Selecteer een pagina

Relatie in plaats van transactie

Klassieke muziekwereld negeert publiek

Algemeen, Marketing

De componist componeerde, de dirigent dirigeerde, het orkest speelde en de publiekswerver wierf publiek. Publiek kwam, want kunst was bijzonder. Kunst ging over een hogere waarheid, verhief mensen en werd geproduceerd door het tijdloze genie, de geniale kunstenaar. Deze proposities waren belangrijk voor de verkoop van klassieke muziek. Nu is het anders.

Kwaliteit
‘Social media veranderen de propositie van de mensen die het voor het zeggen hebben binnen de klassieke muziek. Het is hun taak om met nieuwe oplossingen te komen en om aan te sluiten bij de samenleving.’ Greg Sandow is specialist in die veranderende structuren binnen de cultuursector. Hij studeerde compositie op Harvard en haalde een master bestuurskunde op Yale. Maar bovenal is Sandow iconoclast. Voor New York Times Book Review, Wall Street Journal en Village Voice schreef hij over klassieke muziek, hij was chef van de popredactie van Los Angeles Herald-Examiner en hoofd cultuur bij Entertainment Weekly. Als geen ander weet Sandow de wereld van de pop en van de klassieke muziek qua vorm en inhoud met elkaar te vergelijken: ‘Bands als Radiohead en Sigur Ros klinken als nieuwe klassieke muziek. Je hoort een experiment met klank en met uitgebreide structuren. Daarmee heeft het eenzelfde verfijndheid als de klassieke cultuur. Radiohead speelt op een heel intelligent manier met de presentatievorm van de muziek door als eerste mainstream band haar album als gratis download aan te bieden. Pop werd zo intelligent, het werd zelf bijna een kunstvorm.’ De veelal logge symfonieorkesten bleven in zijn ogen achter, ze hebben nog de productie­structuur van negentiende of twintigste eeuwse fabrieken. ‘Een rockband is een kleine en wendbare groep van gelijkgestemden en kan daardoor veel beter innoveren.’

Hoe kan de klassieke muziek meegaan met  de tijd? Volgens Sandow zijn er zijn verschillende manieren om de crisis op te lossen. Die zitten zowel in de vorm en de richting van de muziek, als in de organisatie van de instellingen: ‘Wij hebben het probleem van ontoegankelijkheid gehad. Maar nu schrijven Amerikaanse componisten toegankelijker werk, concertzalen programmeren het en het publiek houdt ervan. Dat wordt gevierd.’ Dat is de mainstream van de klassieke muziek, waar toegankelijkheid van het werk centraal staat bij de productvernieuwing. Er is ook een underground, die begon in de jaren zestig, toen Steve Reich en Philip Glass startten. Componeren werd een minder gespecialiseerd beroep, de componisten startten ook hun eigen ensembles en haakten in bij een brede beweging in de kunsten waar ook dans en beeldende kunst bij hoorden. Een beweging met een eigen publiek. Die periode van uitwisseling was volgens Sandow spannender dan welk soort nieuwe muziek in de mainstream dan ook. Een recent voorbeeld hiervan is volgens hem de componist Nico Muhly, die het verschil tussen klassiek en pop helemaal heeft laten verdwijnen.

→ **Opdrachtdoel**:
Zet deze zin uit de tekst over klassieke muziek om in het Engels: "Een rockband is een kleine en wendbare groep van gelijkgestemden en kan daardoor veel beter innoveren."

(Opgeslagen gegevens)
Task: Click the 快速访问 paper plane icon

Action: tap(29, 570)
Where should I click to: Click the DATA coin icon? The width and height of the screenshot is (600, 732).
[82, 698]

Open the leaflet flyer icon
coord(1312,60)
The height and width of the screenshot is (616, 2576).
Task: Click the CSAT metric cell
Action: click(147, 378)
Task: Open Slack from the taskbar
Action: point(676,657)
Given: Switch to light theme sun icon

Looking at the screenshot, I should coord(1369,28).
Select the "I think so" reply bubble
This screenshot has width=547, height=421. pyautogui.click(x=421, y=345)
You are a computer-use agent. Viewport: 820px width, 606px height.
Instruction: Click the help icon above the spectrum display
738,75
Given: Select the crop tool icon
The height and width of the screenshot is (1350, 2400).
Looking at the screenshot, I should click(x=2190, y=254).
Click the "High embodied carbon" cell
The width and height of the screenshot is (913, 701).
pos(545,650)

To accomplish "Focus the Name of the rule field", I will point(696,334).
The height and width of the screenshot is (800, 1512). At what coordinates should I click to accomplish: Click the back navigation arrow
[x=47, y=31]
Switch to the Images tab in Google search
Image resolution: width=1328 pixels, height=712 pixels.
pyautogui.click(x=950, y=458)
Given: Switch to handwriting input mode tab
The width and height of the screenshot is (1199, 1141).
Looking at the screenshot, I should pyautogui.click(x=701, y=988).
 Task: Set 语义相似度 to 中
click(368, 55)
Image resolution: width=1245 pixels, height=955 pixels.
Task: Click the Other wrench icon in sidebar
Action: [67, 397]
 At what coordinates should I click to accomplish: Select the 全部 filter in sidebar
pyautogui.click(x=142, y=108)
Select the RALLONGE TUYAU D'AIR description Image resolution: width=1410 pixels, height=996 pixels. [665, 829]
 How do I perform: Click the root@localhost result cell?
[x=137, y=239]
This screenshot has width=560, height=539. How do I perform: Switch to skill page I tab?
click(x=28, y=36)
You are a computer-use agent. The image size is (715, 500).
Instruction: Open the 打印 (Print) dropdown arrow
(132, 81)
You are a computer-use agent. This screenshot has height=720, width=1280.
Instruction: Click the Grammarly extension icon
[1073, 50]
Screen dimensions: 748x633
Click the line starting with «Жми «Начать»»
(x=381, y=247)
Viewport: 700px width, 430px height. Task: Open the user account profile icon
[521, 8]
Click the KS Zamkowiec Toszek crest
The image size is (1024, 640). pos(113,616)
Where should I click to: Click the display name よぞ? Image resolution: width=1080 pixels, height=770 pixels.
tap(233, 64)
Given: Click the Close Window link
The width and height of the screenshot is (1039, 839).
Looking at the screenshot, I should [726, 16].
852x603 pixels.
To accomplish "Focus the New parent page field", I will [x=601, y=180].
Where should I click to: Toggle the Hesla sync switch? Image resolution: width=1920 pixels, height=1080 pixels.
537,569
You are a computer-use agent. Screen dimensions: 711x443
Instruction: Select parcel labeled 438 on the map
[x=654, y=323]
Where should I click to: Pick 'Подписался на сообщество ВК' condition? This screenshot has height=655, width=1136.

→ **Het antwoord**:
A rock band is a small and agile group of like-minded people and can therefore innovate much better.